At lunchtime, the young rooster again screws all 150 hens. The farmer is not just impressed anymore,he is worried. Next morning,not only is the rooster screwing the hens but he is screwing the turkeys,ducks even the cow. Later farmer looks out into the barnyard and finds the rooster stretched out, limp as a rag, his eyes closed, dead and vultures circling overhead. The farmer runs out, looks down at the young roosters limp body and says: "You deserved it, you horny bastard!" And the young rooster opens one eye, points up at the vultures with his wing, and says, Shhhh!,they are about to land."
Why did the sitcom about airplanes never take off?
it had a bad pilot
I once fell in love with a girl who only knew 4 vowels…
She didn’t even know I existed…
I just got my son a flat piece of cardboard for his birthday.
I have no idea why he was so desperate for an ex box.
I went to the doctor and he cloned me without my permission.
I was beside myself.
Walking through the forest, an atheist hears a rustling in the bushes. Turning, he sees a massive grizzly charging towards him!

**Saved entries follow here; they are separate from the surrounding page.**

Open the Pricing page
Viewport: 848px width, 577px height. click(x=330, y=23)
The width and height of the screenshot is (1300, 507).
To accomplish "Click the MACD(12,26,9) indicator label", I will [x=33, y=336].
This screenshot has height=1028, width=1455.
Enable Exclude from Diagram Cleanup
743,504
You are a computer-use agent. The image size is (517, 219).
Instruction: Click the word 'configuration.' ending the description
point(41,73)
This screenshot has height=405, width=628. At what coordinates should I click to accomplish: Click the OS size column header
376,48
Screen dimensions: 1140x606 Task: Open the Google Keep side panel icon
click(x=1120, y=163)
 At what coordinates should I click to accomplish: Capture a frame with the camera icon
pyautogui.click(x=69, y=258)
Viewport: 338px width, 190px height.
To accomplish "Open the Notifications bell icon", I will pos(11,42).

He runs as fast as he can but trips over a stump and falls. As the bear raises a huge paw to strike, the atheist screams: "God! Help me!" Time freezes. The bear becomes immobile, the forest is silent, and the river stops running. Then the atheist hears a powerful voice: "You have denied my existence for years, taught others I don’t exist and credited my creation to a cosmic accident. Why should I help you?" "It would be hypocritical to ask you to show mercy on me," the atheist agrees. "But perhaps you could make the bear a Christian?" At that, the noise of the forest resumes, the river runs, and the bear drops to its knees, brings its paws together, and says, "Lord, for this food which I am about to receive, I am truly thankful."
When does a joke become a Dad joke?
When it's full groan.
There are 10 types of people in this world.

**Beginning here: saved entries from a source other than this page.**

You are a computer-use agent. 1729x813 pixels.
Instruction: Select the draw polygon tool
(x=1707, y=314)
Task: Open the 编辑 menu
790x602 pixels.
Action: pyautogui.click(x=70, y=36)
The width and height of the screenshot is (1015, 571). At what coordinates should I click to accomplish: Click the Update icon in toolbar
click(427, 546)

Those that understand binary, and those who don't.
People were dying…
…to meet the new mortician…
Why is Cinderella bad at soccer
She always runs from the ball
In Canada, you are more likely to die of a moose kick than of a terrorist attack.
Those damn mooselimbs.
A husband and wife who travel with the circus go to an adoption agency, but are met with skepticism.

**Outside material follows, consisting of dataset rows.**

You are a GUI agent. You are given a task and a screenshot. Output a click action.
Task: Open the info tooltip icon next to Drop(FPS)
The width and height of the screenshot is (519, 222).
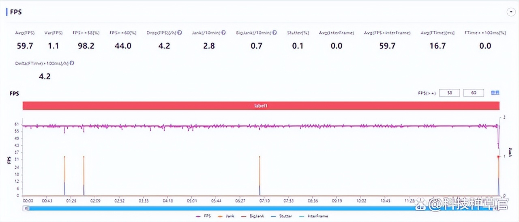[x=180, y=33]
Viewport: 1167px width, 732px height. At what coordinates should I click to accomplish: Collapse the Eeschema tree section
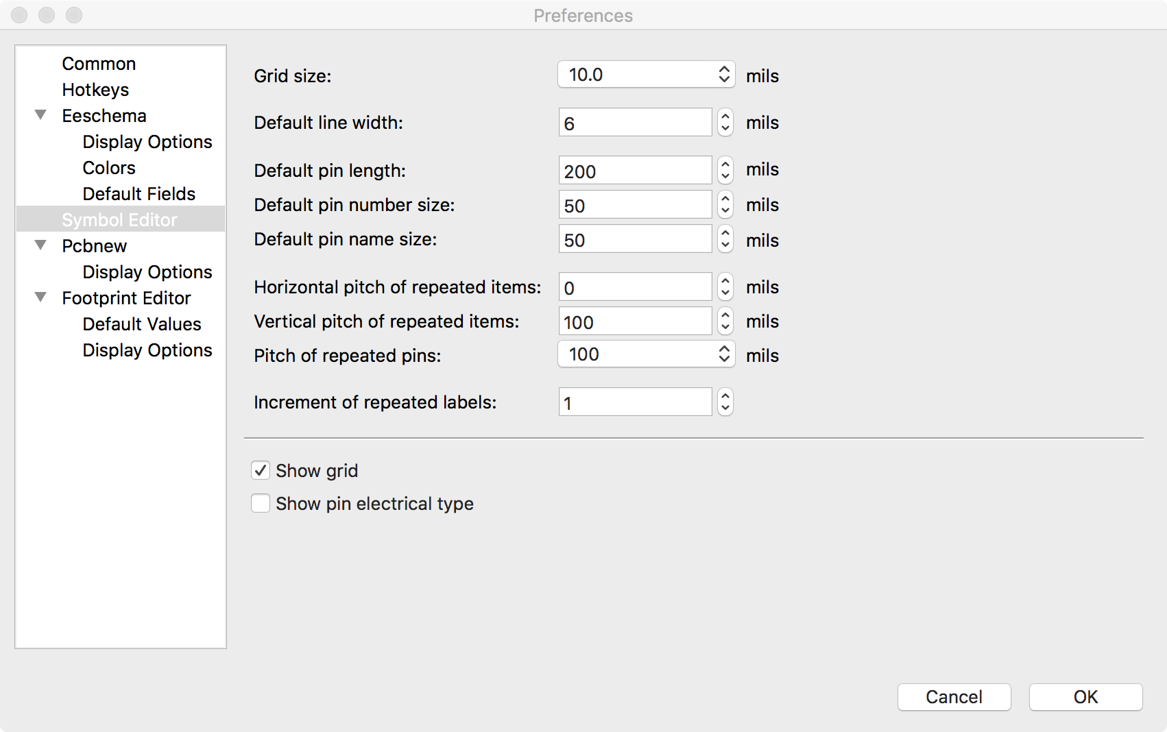[x=41, y=115]
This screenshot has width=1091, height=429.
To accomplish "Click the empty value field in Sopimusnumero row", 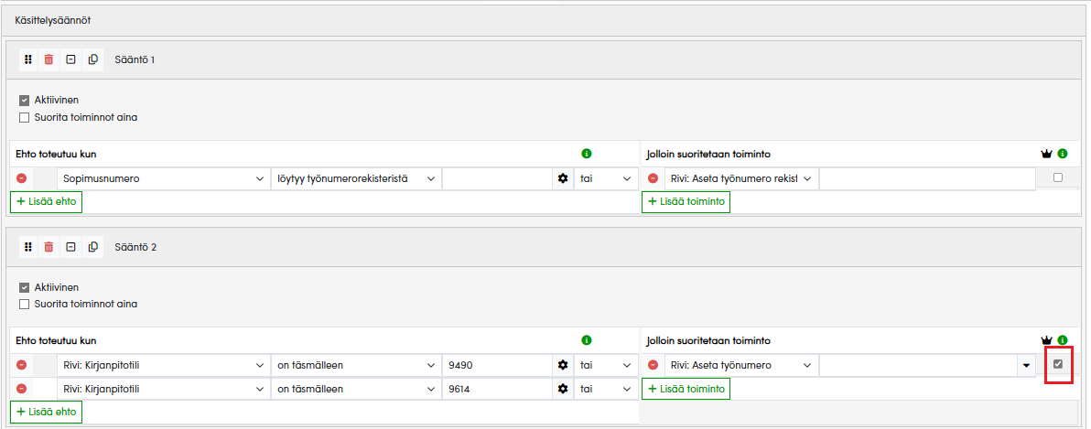I will click(496, 178).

"Do you really feel that a traveling circus is suitable evironment to raise a child?" the lady from the adoption agecy asks. "Certainly," he couple reply. "We have a beautiful, fully equipped, state of the art nursery that we will be traveling with. Still showing reservations, the woman asks, "What about the child's education?" "Not to worry," the couple assure her. "We have a full time tutor with years of experience that can provide our child with the finest education that money can buy." "I see," says the woman behind the desk. "But what about the child's health?" "We also have in our employ a full time nurse with a degree in pediatric medicine who will be able to attend to all of our child's needs." "Well, it certainly sounds like you've thought of everything. Were you looking to adopt a girl or a boy?" "Doesn't matter", the couple tell her. "As long as it fits in the cannon."
Justice is a dish best served cold.
Otherwise it would be justwater.
There’s an easy trick you can use to calculate your IQ
It's 150 minus the number of rolls of toilet paper you have at home.
Why do Americans take a gun while they go fishing ?
Cause groups of fish are called schools
My doctor wrote me a prescription for daily sex
My girlfriend insists that it says 'dyslexia' but what does she know.